--- DATA SUPPLIED Enclosed Below ---

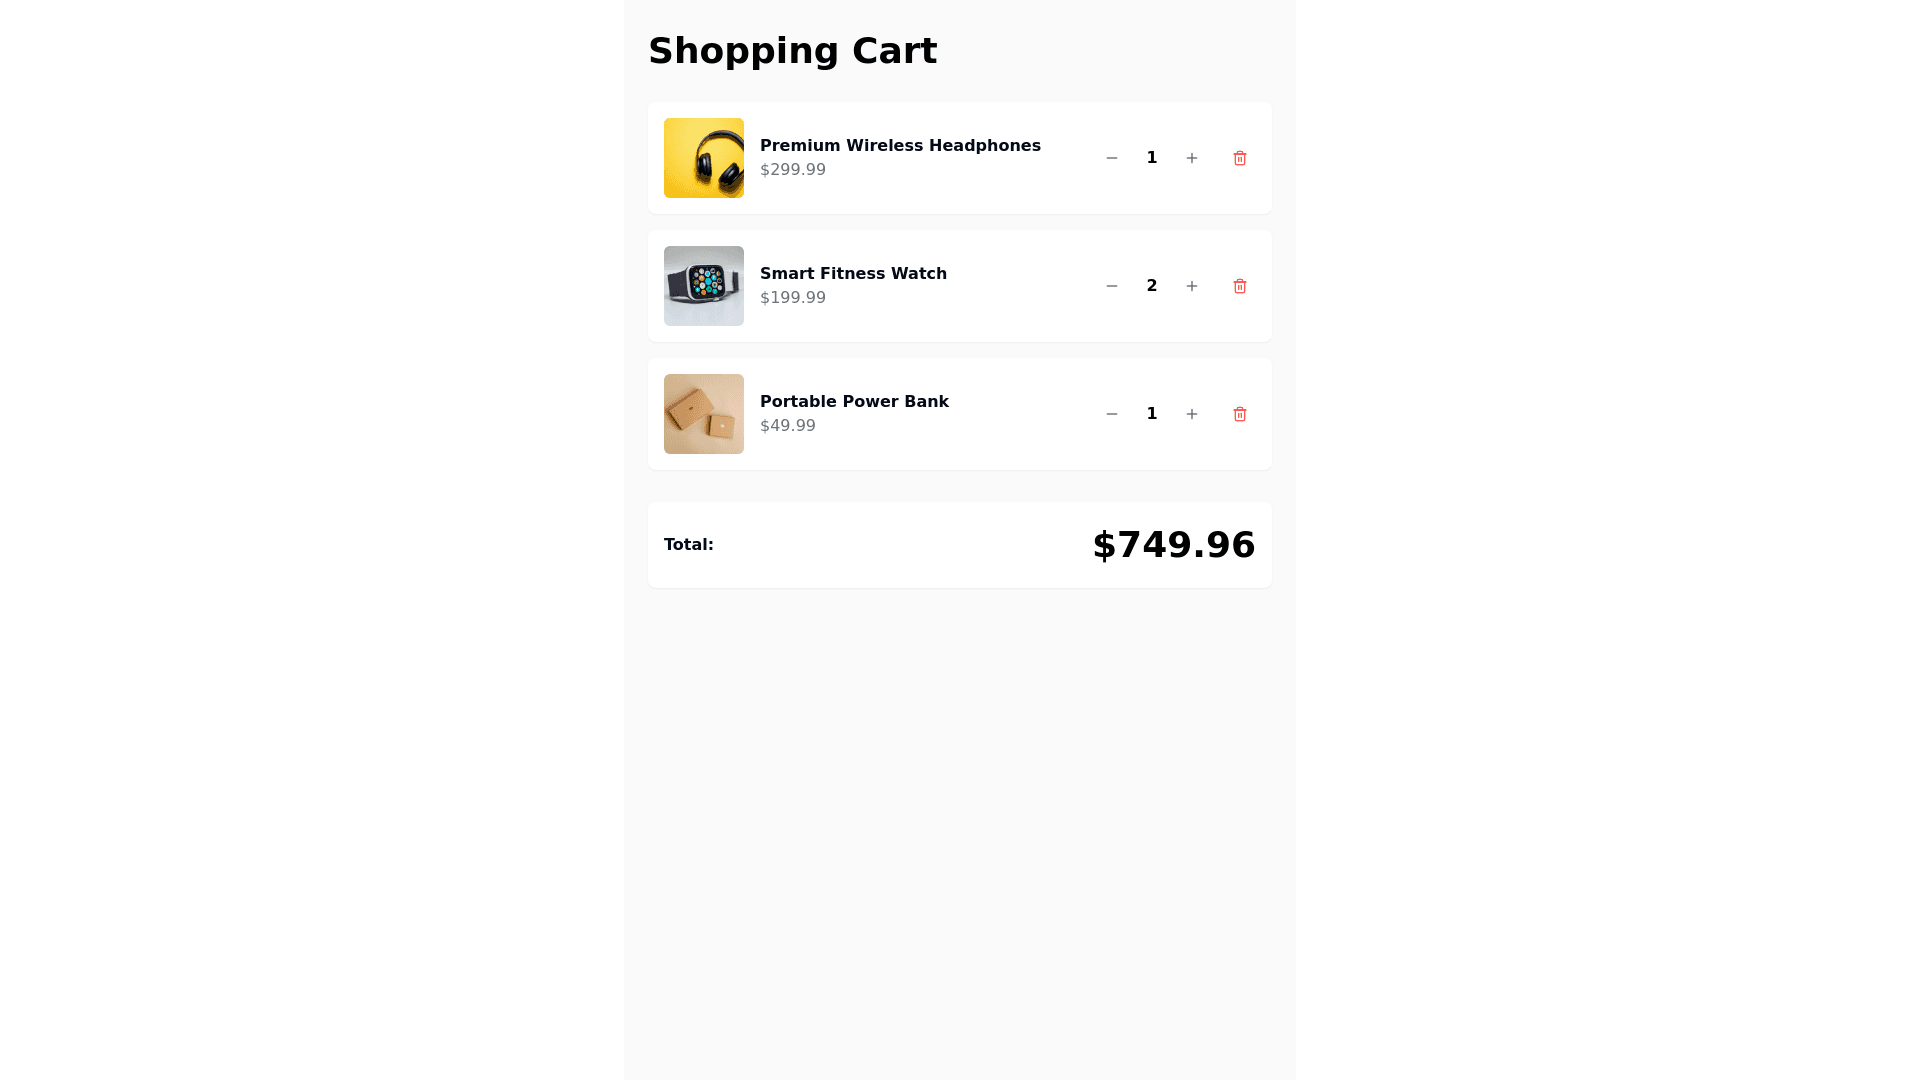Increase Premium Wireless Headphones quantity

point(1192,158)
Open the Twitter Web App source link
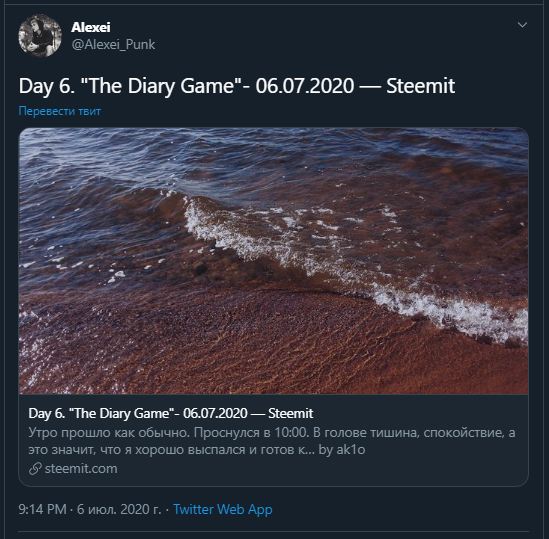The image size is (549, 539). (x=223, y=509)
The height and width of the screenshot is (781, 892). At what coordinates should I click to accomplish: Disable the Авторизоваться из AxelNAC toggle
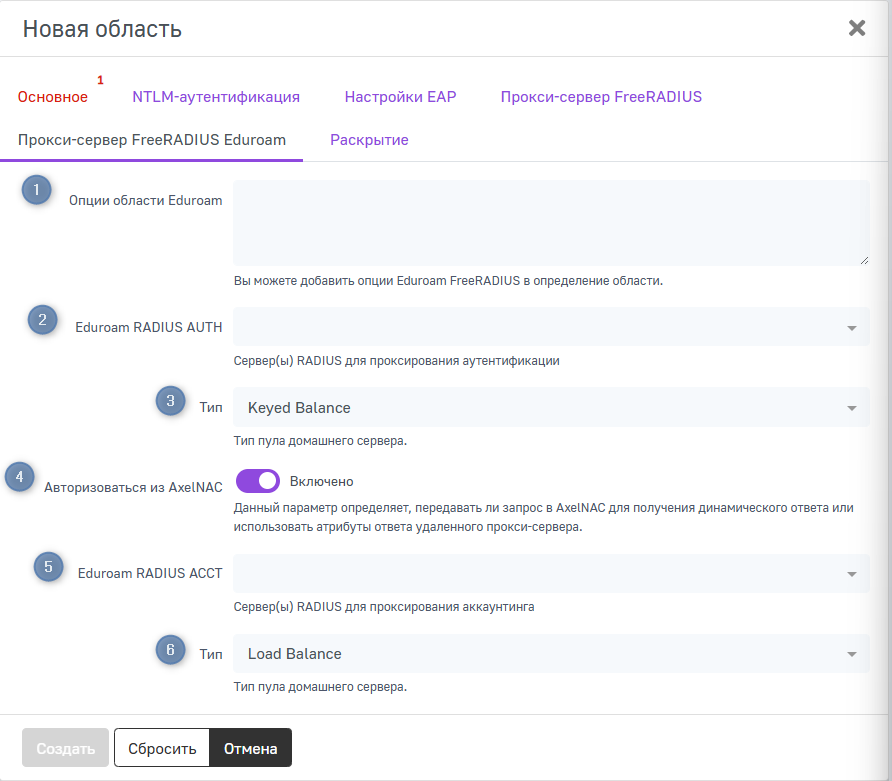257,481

--- End of Enclosed DATA SUPPLIED ---

- [EXERCISE REQUIREMENTS]:
For this exercise, the lines from the one containing "The height and" through the last line of the entries above are to be output exactly, both included, and pictures are skipped.

- [OUTPUT]:
The height and width of the screenshot is (781, 892). At what coordinates should I click to accomplish: Disable the Авторизоваться из AxelNAC toggle
257,481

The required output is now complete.